1 files changed, 238 insertions, 10 deletions
diff --git a/kernel/sched/fair.c b/kernel/sched/fair.c
index 59e072b2db9..5eea8707234 100644
--- a/kernel/sched/fair.c
+++ b/kernel/sched/fair.c
@@ -26,6 +26,9 @@
 #include <linux/slab.h>
 #include <linux/profile.h>
 #include <linux/interrupt.h>
+#include <linux/mempolicy.h>
+#include <linux/migrate.h>
+#include <linux/task_work.h>
 
 #include <trace/events/sched.h>
 
@@ -774,6 +777,230 @@ update_stats_curr_start(struct cfs_rq *cfs_rq, struct sched_entity *se)

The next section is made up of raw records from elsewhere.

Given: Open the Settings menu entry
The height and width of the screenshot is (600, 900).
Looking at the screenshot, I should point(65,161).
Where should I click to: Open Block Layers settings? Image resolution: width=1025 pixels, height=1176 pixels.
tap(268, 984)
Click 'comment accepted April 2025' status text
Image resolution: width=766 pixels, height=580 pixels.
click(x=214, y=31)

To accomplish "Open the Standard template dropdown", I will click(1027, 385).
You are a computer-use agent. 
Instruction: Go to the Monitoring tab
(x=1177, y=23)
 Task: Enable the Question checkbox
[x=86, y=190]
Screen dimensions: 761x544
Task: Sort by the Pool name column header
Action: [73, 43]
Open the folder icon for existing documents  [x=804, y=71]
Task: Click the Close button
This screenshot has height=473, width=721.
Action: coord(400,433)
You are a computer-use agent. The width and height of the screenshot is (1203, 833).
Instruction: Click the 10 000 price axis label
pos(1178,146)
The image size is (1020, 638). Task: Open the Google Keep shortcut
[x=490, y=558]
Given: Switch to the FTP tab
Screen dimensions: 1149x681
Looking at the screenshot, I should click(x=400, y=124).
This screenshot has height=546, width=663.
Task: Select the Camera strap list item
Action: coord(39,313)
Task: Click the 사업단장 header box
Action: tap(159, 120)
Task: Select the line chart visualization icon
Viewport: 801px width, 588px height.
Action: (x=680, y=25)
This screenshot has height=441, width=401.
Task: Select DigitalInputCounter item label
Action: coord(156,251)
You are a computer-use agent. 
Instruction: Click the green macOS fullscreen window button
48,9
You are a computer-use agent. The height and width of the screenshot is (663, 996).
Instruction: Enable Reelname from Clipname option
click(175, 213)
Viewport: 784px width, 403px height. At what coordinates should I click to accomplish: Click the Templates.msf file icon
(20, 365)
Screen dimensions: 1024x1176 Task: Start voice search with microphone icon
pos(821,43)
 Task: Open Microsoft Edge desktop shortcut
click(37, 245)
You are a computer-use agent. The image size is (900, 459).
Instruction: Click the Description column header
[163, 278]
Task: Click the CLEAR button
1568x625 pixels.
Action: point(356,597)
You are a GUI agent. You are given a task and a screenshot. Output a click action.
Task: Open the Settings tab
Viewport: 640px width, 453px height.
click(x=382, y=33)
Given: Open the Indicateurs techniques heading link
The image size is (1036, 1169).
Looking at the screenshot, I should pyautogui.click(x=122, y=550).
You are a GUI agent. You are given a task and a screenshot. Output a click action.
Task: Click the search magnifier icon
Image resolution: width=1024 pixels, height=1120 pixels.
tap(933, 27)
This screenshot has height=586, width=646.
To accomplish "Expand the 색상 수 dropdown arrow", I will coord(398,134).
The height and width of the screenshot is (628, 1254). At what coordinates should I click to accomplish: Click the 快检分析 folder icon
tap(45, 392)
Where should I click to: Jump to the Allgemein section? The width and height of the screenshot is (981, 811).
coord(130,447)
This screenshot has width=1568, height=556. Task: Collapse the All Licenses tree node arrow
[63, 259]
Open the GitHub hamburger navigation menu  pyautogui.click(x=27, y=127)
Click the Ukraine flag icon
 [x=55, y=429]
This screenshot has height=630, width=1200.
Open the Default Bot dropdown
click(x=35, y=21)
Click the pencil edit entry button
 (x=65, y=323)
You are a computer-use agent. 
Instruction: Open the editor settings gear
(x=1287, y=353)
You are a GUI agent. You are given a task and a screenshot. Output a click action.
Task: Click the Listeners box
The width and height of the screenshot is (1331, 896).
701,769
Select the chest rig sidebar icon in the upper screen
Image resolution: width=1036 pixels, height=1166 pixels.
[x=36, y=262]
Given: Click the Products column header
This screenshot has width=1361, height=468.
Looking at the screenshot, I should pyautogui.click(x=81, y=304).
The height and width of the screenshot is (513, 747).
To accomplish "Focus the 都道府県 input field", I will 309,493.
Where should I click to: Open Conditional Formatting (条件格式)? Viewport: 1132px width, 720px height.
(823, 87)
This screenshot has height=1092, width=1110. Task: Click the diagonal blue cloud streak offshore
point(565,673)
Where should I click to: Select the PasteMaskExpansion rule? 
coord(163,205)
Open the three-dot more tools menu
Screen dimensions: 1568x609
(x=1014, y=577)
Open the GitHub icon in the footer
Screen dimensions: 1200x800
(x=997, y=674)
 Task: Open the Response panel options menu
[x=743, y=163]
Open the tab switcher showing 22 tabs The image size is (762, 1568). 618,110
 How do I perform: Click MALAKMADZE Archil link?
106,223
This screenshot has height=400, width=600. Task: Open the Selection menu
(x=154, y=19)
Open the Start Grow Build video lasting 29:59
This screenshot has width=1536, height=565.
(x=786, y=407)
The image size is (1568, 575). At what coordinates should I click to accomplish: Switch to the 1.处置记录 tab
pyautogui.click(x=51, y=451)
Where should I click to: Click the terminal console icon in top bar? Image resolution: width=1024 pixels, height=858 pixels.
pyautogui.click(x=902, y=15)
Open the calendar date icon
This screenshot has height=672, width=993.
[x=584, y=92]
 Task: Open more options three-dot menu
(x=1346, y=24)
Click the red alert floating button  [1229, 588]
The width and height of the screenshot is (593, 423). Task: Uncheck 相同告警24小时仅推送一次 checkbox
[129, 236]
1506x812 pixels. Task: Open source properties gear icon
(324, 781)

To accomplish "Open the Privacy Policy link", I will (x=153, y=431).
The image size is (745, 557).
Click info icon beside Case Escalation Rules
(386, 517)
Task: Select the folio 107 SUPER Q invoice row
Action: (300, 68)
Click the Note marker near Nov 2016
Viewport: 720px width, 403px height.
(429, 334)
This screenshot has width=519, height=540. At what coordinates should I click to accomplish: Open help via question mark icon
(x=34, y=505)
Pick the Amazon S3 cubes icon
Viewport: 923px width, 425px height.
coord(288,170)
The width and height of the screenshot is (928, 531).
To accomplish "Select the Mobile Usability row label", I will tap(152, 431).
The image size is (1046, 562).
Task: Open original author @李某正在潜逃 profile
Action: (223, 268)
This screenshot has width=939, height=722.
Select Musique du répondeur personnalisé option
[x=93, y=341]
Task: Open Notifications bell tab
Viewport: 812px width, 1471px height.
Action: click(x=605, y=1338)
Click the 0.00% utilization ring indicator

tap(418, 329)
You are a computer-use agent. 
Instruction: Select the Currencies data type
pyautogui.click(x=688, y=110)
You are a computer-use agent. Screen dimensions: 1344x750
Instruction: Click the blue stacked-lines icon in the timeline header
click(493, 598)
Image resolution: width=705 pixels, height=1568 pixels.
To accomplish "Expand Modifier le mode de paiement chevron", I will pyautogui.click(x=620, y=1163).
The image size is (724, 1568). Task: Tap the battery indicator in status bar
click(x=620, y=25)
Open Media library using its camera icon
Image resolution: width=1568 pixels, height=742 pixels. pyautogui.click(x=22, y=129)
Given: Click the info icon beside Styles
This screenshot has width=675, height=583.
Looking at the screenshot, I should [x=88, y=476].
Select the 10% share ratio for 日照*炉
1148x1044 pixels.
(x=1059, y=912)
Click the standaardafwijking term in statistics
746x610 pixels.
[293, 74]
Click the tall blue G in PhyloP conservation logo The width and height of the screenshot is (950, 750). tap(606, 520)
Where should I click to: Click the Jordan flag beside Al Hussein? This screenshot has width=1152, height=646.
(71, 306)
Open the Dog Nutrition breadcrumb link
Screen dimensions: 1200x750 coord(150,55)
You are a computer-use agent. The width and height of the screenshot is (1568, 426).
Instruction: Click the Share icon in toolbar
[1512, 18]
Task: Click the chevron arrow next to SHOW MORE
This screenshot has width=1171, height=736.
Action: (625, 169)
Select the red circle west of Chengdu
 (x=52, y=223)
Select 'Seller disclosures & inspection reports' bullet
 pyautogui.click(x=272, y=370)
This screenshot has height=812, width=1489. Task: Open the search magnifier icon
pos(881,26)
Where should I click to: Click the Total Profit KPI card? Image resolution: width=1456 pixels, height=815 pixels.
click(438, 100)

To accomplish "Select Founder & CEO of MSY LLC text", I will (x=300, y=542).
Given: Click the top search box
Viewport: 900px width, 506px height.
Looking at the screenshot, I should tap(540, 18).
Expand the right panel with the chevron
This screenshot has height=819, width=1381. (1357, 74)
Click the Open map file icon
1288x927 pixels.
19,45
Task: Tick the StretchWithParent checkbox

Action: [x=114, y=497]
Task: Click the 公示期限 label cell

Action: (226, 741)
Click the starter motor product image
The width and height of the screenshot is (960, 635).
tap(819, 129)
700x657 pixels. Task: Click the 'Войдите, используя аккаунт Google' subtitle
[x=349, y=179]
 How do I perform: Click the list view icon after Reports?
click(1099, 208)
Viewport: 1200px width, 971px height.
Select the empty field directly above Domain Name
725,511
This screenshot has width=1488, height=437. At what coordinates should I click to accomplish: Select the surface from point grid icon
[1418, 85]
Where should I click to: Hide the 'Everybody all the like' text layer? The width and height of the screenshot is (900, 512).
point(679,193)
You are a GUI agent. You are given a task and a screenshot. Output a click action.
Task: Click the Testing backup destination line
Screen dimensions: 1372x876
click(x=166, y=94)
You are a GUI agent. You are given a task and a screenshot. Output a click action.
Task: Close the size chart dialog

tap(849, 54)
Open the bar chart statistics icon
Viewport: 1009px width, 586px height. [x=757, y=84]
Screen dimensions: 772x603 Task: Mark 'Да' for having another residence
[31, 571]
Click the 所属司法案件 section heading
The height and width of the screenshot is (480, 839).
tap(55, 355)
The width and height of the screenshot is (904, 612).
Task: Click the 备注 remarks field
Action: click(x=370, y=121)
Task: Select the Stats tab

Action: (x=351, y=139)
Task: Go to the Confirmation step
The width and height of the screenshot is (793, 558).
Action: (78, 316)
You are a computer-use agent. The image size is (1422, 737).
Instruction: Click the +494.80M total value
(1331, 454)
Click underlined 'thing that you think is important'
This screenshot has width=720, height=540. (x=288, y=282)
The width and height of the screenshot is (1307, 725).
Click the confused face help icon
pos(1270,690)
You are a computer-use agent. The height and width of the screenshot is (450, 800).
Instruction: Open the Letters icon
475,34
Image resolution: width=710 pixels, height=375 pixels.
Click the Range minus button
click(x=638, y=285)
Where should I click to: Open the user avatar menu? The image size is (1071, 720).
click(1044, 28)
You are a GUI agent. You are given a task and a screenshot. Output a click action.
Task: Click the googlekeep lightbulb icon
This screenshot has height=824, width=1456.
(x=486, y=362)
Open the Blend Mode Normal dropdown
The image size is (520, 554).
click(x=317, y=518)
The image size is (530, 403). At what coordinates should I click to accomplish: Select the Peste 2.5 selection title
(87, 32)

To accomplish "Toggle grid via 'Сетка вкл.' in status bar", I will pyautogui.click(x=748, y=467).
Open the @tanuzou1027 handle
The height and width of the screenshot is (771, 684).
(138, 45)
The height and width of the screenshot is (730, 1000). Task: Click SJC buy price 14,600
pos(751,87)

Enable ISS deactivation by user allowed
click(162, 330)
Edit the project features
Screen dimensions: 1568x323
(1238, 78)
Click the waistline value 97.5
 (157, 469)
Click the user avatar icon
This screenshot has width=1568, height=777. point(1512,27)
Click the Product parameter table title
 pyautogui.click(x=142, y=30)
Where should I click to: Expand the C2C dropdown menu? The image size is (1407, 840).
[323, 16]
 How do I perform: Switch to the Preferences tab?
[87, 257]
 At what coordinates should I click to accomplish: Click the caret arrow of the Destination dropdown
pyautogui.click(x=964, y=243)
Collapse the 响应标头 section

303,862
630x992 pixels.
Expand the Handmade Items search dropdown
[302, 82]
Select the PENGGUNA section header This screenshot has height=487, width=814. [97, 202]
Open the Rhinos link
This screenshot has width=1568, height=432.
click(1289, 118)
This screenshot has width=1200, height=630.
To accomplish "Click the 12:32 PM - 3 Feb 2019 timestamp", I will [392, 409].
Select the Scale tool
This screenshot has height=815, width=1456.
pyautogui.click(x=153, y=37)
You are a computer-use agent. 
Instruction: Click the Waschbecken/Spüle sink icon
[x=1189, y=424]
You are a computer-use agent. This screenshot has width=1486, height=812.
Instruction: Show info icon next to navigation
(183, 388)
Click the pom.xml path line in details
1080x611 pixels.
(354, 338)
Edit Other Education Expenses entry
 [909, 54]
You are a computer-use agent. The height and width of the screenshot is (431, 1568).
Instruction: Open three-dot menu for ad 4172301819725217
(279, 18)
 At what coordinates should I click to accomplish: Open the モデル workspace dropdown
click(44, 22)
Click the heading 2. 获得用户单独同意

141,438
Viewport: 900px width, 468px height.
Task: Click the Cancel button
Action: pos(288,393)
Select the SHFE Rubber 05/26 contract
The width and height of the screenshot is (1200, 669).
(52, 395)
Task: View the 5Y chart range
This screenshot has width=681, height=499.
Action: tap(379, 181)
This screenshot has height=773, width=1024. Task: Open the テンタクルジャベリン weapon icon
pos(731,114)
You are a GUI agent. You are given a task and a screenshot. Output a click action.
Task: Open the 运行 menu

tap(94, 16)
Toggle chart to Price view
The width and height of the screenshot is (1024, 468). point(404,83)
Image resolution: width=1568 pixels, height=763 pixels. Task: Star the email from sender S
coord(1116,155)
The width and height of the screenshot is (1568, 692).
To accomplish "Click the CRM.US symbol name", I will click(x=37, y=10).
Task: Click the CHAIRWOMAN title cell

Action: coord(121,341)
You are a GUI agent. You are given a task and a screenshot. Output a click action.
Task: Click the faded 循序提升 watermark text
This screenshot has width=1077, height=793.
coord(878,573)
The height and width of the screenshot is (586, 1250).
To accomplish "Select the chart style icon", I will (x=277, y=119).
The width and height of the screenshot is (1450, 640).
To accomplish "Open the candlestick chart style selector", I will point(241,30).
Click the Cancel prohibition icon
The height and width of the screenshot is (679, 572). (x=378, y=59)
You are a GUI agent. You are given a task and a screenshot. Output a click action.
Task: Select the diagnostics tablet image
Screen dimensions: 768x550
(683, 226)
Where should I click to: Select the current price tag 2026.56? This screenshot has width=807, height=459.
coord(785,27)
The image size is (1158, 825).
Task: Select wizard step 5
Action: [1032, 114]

  * Scheduling class queueing methods:
  */
 
+#ifdef CONFIG_NUMA_BALANCING
+/*
+ * numa task sample period in ms
+ */
+unsigned int sysctl_numa_balancing_scan_period_min = 100;
+unsigned int sysctl_numa_balancing_scan_period_max = 100*50;
+unsigned int sysctl_numa_balancing_scan_period_reset = 100*600;
+
+/* Portion of address space to scan in MB */
+unsigned int sysctl_numa_balancing_scan_size = 256;
+
+/* Scan @scan_size MB every @scan_period after an initial @scan_delay in ms */
+unsigned int sysctl_numa_balancing_scan_delay = 1000;
+
+static void task_numa_placement(struct task_struct *p)
+{
+	int seq;
+
+	if (!p->mm)	/* for example, ksmd faulting in a user's mm */
+		return;
+	seq = ACCESS_ONCE(p->mm->numa_scan_seq);
+	if (p->numa_scan_seq == seq)
+		return;
+	p->numa_scan_seq = seq;
+
+	/* FIXME: Scheduling placement policy hints go here */
+}
+
+/*
+ * Got a PROT_NONE fault for a page on @node.
+ */
+void task_numa_fault(int node, int pages, bool migrated)
+{
+	struct task_struct *p = current;
+
+	if (!sched_feat_numa(NUMA))
+		return;
+
+	/* FIXME: Allocate task-specific structure for placement policy here */
+
+	/*
+	 * If pages are properly placed (did not migrate) then scan slower.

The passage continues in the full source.